Grévistes à Zaventem. Photo : CNE Ce n’est pas un secret : les syndicats ne sont pas bien vu chez Ryanair. Le patron de la compagnie, Michael O’Leary, avait d’ailleurs déclaré l’an dernier qu’il préférerait se couper les mains plutôt qu’avoir à faire aux syndicats ! Et alors qu’un mouvement de grève éclatait aujourd’hui, la direction a annoncé un plan de réduction de sa flotte en Irlande qui menace directement 300 emplois ! L’entreprise préfère recourir au licenciement plutôt que de traiter avec les syndicats.
Ce mercredi, le personnel de cabine de Ryanair était donc en grève en Belgique, en Espagne, au Portugal et en Italie pour de meilleures conditions de travail et le respect des législations nationales du travail. Le mouvement se poursuivra demain, sauf en Italie. La CNE craint que Ryanair fasse venir du personnel d’autres sites en Europe pour remplacer les grévistes.

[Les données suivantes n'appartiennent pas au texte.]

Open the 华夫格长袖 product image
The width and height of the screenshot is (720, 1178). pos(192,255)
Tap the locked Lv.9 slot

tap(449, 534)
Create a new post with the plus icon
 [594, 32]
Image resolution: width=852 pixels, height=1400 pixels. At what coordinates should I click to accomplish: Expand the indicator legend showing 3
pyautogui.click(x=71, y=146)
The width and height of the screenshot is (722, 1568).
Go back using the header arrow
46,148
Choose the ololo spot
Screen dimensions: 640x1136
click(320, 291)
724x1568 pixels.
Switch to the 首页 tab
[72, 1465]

En Belgique, le premier jour de grève fut un véritable succès. Hans Elsen, secrétaire LBC-NVK a déclaré à la presse : «C’est un jour de grève historique, des dizaines de travailleurs ont fait grève. Des meilleures conditions de travail, c’est le message envoyé à la direction. D’autres actions suivront». Selon la CNE, la participation à la grève était de 80 % du personnel à Zaventem aujourd’hui. Environ 90 % des avions Ryanair sont restés au sol. A l’aéroport de Charleroi, environ 60% des vols avaient été annulés.
Cela fait des années que Ryanair méprise les droits des travailleurs et intimide son personnel. Maintenant qu’il est entré en action, les intimidations et les menaces montent d’un cran. La grève se poursuivra demain et d’autres journées sont également prévues pour riposter contre l’arrogance patronale.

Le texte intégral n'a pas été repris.